▸ **QUESTIONS**:
1. In the article on UNF student research at the Florida Capitol, who was Bailey Rawlinson's faculty mentor?
2. Quote the article on UNF student research at the Florida Capitol starting with "Four UNF students" and going on through "event in Tallahassee.".
3. Write what comes next in the article on UNF student research at the Florida Capitol, picking up after its last sentence.

▸ **GIVEN PASSAGE**:

★ ★ ★ ★

Four UNF students present research at Florida CapitolFour University of North Florida students were chosen to highlight their innovative and impactful undergraduate research projects at the second annual Florida Undergraduate Research Posters at the Capitol event in Tallahassee.

The students were nominated by faculty and selected by UNF’s Office of Undergraduate Research for the excellent quality of their research and ability to represent UNF in front of Capitol legislators.

  • Bailey Rawlinson presented "An fNIRS Investigation of Politics, Personality, and Visual Emotional Reactivity." Rawlinson, a recent behavioral neuroscience graduate, worked with faculty mentor Dr. Katherine Hooper, behavioral neuroscience program director, to examine the foundational tenets of political ideology to identify additional factors that are known to powerfully influence ideological and emotional processes. To measure emotional processing and correlate it to political ideology, the team employed a Functional Near-Infrared Spectroscopy (fNIRS) to observe neural activity in several areas of the prefrontal cortex during presentation of positive, neutral and negatively valenced images from a validated, standardized photoset.

★ ★ ★ ★

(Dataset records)
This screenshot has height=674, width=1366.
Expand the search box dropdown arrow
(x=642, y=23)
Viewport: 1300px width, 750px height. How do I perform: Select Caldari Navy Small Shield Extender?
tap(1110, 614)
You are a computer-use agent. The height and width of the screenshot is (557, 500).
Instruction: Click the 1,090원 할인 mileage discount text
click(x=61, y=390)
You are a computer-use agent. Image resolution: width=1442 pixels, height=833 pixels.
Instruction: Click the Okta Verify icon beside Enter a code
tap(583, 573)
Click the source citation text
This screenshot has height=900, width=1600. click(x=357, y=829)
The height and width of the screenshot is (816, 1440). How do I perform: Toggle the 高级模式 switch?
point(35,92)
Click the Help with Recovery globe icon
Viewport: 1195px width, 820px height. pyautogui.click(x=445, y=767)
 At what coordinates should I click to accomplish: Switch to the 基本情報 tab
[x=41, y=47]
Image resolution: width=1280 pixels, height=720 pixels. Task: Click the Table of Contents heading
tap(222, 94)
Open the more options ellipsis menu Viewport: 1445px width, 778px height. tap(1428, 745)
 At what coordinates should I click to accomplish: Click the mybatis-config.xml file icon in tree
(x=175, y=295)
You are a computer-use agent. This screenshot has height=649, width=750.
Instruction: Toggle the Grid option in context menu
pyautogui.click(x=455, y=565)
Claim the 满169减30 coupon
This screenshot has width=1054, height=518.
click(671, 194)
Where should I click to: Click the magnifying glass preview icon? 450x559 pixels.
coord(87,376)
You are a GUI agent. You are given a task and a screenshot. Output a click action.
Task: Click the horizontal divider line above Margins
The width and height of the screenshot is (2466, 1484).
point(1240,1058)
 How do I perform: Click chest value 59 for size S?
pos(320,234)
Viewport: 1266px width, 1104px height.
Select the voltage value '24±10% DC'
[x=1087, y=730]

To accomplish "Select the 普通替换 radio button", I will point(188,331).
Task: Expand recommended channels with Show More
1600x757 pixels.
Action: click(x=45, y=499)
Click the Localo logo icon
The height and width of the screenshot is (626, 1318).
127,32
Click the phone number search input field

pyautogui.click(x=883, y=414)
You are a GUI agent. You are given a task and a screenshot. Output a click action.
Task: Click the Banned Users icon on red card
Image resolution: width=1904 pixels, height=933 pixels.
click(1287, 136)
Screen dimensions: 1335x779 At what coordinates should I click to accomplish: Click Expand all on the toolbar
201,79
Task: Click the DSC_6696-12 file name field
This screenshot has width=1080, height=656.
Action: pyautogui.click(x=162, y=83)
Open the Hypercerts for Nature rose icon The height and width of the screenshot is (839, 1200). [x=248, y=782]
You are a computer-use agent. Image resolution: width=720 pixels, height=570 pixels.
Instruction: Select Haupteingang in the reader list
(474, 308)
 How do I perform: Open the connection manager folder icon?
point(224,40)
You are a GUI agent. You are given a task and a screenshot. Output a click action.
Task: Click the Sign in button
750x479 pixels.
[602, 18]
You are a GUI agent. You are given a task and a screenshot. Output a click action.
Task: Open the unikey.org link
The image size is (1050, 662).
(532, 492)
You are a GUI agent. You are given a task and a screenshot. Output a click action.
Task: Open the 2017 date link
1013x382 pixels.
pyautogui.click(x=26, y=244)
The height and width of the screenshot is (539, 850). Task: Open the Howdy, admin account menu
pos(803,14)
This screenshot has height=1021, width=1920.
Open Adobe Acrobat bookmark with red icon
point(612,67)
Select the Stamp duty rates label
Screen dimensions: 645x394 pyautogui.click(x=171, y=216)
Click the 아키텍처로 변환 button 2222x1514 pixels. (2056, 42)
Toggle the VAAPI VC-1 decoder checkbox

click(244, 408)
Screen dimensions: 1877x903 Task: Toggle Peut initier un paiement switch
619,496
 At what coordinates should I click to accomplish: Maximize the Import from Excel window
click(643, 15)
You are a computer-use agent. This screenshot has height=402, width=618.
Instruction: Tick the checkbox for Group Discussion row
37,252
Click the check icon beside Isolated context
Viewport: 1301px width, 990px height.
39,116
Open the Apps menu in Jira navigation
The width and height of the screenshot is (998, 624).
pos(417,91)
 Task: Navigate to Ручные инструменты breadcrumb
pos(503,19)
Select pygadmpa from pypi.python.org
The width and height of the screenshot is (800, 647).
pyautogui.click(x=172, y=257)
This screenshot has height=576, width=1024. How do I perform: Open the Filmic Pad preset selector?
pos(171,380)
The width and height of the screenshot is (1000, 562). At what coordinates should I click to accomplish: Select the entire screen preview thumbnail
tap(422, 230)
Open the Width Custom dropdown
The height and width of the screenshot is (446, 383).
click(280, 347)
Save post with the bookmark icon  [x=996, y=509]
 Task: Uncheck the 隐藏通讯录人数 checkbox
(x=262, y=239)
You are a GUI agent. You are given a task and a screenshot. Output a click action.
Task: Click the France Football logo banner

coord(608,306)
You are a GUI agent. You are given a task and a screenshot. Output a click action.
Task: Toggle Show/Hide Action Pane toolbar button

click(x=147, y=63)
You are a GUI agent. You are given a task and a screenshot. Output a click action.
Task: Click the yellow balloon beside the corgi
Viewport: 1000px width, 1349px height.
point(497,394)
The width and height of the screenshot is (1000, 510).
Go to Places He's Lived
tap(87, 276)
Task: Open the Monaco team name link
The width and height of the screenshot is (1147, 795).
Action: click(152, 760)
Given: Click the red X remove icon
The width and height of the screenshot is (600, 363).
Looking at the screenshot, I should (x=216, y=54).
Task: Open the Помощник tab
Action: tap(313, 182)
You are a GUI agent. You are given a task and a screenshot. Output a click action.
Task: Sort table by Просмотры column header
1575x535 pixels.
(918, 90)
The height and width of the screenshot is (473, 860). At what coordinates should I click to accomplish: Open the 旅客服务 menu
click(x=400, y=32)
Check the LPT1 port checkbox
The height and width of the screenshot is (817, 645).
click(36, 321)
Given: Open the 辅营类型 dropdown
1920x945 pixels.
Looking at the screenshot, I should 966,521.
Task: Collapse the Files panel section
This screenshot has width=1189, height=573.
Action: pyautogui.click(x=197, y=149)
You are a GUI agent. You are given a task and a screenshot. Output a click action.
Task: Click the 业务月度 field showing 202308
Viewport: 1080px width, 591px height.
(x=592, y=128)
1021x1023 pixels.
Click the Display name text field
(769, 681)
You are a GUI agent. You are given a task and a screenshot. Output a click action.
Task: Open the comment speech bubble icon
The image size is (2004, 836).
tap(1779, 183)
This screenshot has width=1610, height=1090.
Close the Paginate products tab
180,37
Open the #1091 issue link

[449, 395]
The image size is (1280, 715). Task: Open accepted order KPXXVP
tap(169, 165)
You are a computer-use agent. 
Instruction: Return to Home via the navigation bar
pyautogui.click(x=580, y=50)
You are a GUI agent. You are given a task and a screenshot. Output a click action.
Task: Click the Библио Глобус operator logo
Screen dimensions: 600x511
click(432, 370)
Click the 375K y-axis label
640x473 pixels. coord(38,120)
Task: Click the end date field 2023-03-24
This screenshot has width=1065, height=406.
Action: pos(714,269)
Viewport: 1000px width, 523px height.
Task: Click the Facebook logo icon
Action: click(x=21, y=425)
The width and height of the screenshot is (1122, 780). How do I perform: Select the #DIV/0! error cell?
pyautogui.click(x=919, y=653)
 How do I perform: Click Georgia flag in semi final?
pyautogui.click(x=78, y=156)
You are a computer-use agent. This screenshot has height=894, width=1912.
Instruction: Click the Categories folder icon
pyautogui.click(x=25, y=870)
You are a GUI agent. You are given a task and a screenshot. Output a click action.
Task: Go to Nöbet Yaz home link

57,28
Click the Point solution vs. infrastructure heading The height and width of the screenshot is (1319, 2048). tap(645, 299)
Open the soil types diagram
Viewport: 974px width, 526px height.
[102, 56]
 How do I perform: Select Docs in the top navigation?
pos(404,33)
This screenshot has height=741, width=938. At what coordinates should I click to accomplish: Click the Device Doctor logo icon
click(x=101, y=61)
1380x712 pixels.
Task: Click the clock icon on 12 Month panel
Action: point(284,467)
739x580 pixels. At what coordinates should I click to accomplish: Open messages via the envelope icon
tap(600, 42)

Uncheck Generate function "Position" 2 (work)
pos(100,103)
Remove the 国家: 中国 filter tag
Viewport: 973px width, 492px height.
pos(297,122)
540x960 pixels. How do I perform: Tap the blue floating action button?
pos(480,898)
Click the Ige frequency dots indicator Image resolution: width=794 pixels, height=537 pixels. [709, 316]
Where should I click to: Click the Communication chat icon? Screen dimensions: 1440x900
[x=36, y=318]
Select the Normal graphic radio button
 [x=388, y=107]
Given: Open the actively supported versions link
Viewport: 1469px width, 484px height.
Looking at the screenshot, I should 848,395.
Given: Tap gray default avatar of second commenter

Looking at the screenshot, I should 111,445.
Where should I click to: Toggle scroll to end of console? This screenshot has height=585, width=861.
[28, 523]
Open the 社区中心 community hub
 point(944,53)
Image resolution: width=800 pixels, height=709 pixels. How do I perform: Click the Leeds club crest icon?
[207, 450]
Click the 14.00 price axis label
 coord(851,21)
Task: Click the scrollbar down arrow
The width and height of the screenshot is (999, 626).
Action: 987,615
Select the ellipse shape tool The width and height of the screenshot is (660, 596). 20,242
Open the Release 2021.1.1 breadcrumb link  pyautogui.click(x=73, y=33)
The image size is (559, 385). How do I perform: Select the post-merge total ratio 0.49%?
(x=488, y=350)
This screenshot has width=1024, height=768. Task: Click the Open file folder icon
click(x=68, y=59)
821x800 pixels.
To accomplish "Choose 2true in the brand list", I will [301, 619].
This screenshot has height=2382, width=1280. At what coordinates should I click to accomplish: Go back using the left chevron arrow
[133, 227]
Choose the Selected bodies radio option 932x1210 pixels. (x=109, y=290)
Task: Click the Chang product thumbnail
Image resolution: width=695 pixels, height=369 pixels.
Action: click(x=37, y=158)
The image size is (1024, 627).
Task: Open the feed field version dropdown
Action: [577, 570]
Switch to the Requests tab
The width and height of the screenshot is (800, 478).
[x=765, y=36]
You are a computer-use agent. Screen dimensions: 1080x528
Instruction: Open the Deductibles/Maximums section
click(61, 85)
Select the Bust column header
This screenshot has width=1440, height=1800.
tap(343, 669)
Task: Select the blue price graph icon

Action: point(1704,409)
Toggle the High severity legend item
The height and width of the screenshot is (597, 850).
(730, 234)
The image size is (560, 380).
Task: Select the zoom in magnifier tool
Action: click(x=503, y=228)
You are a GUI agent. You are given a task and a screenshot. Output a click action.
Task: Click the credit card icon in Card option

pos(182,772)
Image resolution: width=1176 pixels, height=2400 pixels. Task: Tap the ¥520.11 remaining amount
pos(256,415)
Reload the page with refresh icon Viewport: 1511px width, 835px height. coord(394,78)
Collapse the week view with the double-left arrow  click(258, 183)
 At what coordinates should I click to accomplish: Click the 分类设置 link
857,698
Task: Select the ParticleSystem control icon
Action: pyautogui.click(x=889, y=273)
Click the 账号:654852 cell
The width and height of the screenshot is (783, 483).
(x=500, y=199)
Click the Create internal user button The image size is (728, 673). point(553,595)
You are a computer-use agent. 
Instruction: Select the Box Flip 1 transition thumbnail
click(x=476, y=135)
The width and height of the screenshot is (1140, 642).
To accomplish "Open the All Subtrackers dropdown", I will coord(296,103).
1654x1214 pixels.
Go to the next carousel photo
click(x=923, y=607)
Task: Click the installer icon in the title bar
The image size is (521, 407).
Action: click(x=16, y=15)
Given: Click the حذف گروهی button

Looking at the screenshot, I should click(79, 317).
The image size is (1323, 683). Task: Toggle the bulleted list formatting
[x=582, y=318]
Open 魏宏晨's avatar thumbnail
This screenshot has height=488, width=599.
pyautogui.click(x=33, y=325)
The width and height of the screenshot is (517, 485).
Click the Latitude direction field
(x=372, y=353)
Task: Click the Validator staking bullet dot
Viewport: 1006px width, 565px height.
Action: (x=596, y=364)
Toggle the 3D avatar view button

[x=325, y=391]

★ ★ ★ ★

▸ **WRITTEN ANSWERS**:
1. Dr. Katherine Hooper, behavioral neuroscience program director.

2.
Four UNF students present research at Florida CapitolFour University of North Florida students were chosen to highlight their innovative and impactful undergraduate research projects at the second annual Florida Undergraduate Research Posters at the Capitol event in Tallahassee.

3.
  • Alexander Bartkowiak presented "Effects of Ivermectin on Neuro-transcriptional Profiles in Zebrafish." Bartkowiak, a junior majoring in biology, worked with faculty mentor Dr. Marie Mooney, biology assistant professor, to find new neuroactive pathways that can inform scientists of the risks of off-label ivermectin use to humans and other vertebrates. The study used genetically engineered NeuroD-GFP zebrafish that have a widespread expression of Green Fluorescent Protein in their neurons to isolate neuronal and non-neuronal cell populations with and without exposure to ivermectin via flow cytometry and then performed bulk-RNA sequencing to determine the expression profiles of each population.
  • Hannah Merritt presented "Containment, Care, & Corpses: West African Mortuary Practices Amid the Ebola Epidemic." Merritt, a senior anthropology major and African American Studies minor, worked with faculty mentor Dr. Gordon Rakita, anthropology professor, on research examining correlations between mortuary practices and the 2014-15 Ebola virus outbreak in West Africa. Merritt examined factors and components of West African environments, cosmologies, belief systems and public health responses to analyze how West African mortuary practices have been altered by the Ebola virus and what the Ebola outbreak tells us about pandemics, like COVID-19. She also explored how different cosmologies affect perception of disease and mortuary practices and how environmental and geographical factors contribute to cosmology.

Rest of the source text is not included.